KU-K-State brawl reminiscent of Xavier-Cincinnati melee from 2011; Will punishments be similar?
If you’re a college basketball fan and you watched Tuesday night’s 81-60 KU victory over Kansas State and the melee that followed and did not think back to the 2011 throw down between Cincinnati and Xavier, you might have missed that one.
This one, which had embattled KU junior Silvio De Sousa at its epicenter, was eerily similar to that one in so many ways, with rivals squaring off, tempers flaring out of control quickly and all of it coming after a lopsided win by the favored team.
Here’s a quick recap of what happened in that one.
With the clock winding down and Xavier — Cincinnati’s crosstown rival — leading the Bearcats by 23 points, two players got in each others’ faces and just outside of the paint on the final possession and quickly tackled each other to the floor in front of the Cincinnati bench.
From there, the entire Cincinnati team spilled onto the floor and players from the Xavier bench quickly entered the picture.
Unlike Tuesday’s brawl, which was mostly confined to a 20-30-foot space behind the south goal in the handicap seating section at Allen Fieldhouse, the Xavier-Cincinnati mess spilled to parts of the entire half of the court, with mini-fights breaking out at various points instead of one big mob of players pushing and shoving.
Most of the action in that one stayed on the court and it took about the same amount of time to regain control, with officials, coaches and staff members eventually separating the two teams.

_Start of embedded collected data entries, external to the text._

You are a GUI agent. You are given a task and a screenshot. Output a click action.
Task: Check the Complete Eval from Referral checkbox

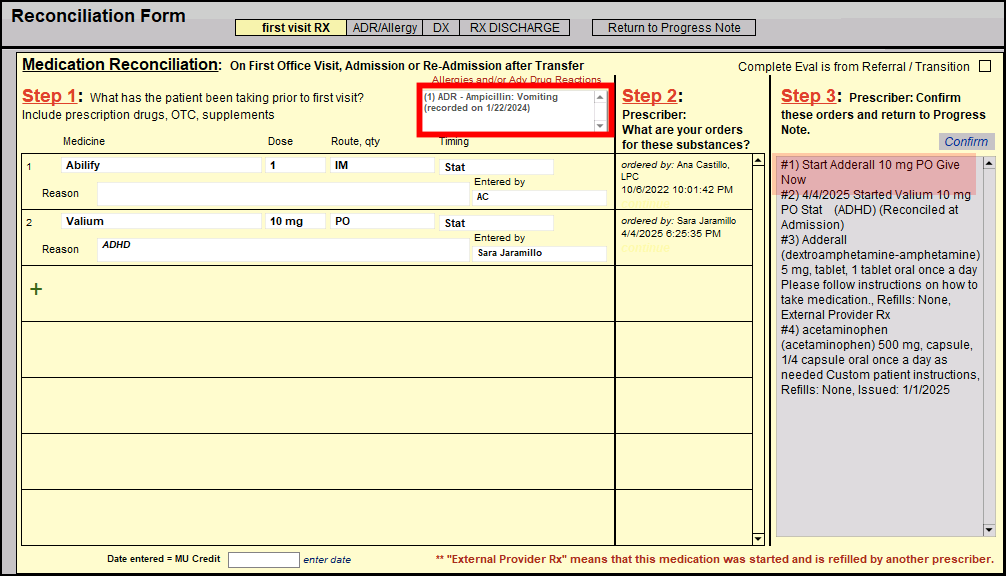pyautogui.click(x=985, y=66)
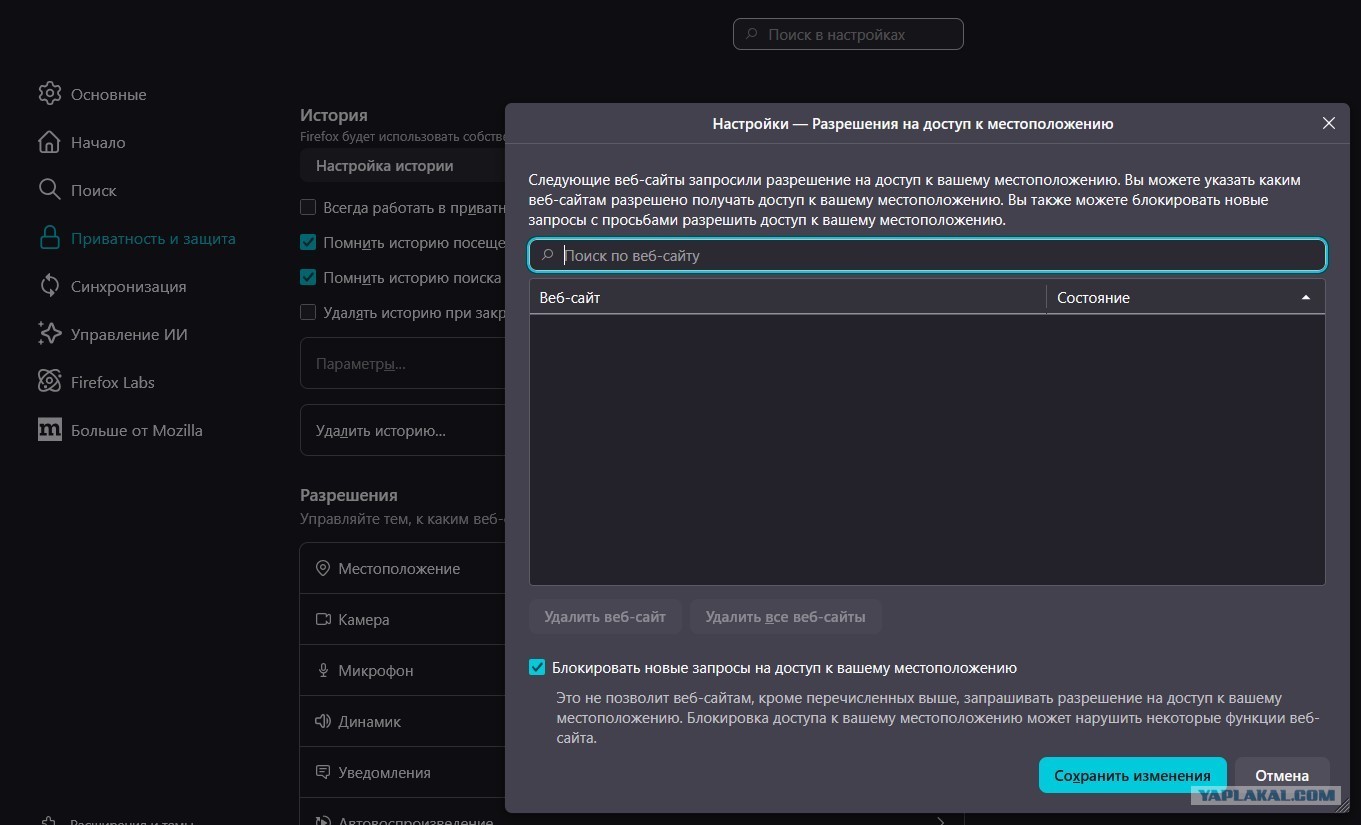The width and height of the screenshot is (1361, 825).
Task: Click the magnifier icon beside Поиск in sidebar
Action: [x=49, y=190]
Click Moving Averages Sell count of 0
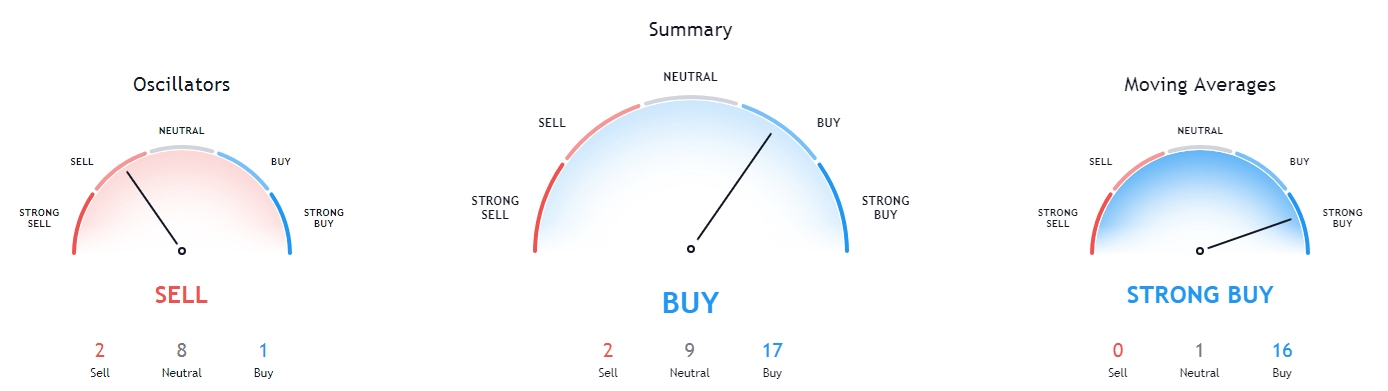The width and height of the screenshot is (1388, 391). [x=1118, y=351]
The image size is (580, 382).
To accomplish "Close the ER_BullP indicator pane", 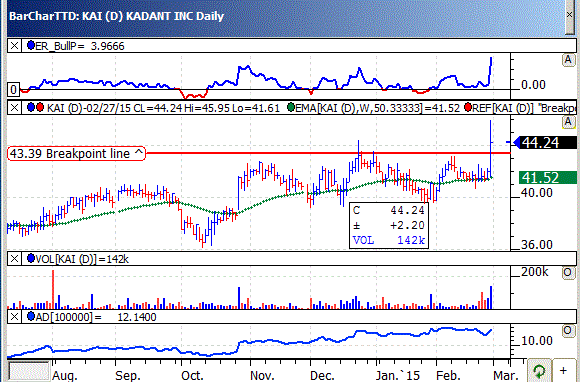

One player, Xavier forward Kenny Frease, was clocked so hard on the left side of his head that the punch drew blood. Frease, no doubt caught up in the hysteria of everything, hopped up from the floor with a bandage on his face and raised his fists into the air toward the crowd, exposing his gash and riling up the home crowd.
Fortunately for KU and K-State, nothing quite that horrific was a part of Tuesday’s mayhem. But the image of KU forward Silvio De Sousa holding a stool high over his head certainly indicates that the two programs dodged a bullet.
But even without blood, this one was nearly just as ugly, as players from both teams temporarily lost control of their emotions following a game that was not nearly as intense on the floor for the 40 minutes that preceded the incident.
If anything, this was a fairly tame Sunflower Showdown, with No. 3 Kansas taking control early and never giving the Wildcats much hope that they could win or come back.
The game was not overly physical, there was no controversial moment or call that fanned fiery emotions and even the KU crowd was relatively tame, given the fact that the home team had control on the scoreboard for 30+ minutes.
That, like the incident at Xavier nine years ago, is what made what followed so surreal. If there’s bad blood going in or something significant happens during the game that creates a tense situation, it’s easy to see how these sorts of things can and do happen.
But this one pretty much came out of nowhere and, even worse, spilled into the stands.
As Big 12 officials and representatives from KU and K-State try to sort out the appropriate punishments for those involved in what took place on Tuesday, it’s worth looking back at the Xavier-Cincy fallout.
After all, that is the closest thing I can remember seeing that is anywhere close to what we saw on Tuesday night.
In that mess, eight players were suspended a total 30 games for their roles in the fight.
Cincinnati’s Yancy Gates, Cheikh Mbodj and Octavius Ellis were suspended six games apiece and UC guard Ge’Lawn Guyn received a one-game suspension.
Xavier’s Dez Wells and Landen Amos each received four-game suspensions, while Musketeers Mark Lyons (2) and Tu Holloway (1) also were suspended.
Don’t be surprised if similar or even lengthier suspensions are levied toward a handful of KU and K-State players when the Big 12 and school officials make their final rulings on this mess.
KU coach Bill Self and K-State coach Bruce Weber both said on this morning’s Big 12 teleconference that they were still in communication with the conference office about how to proceed, with Weber saying he thought something would be known sooner rather than later.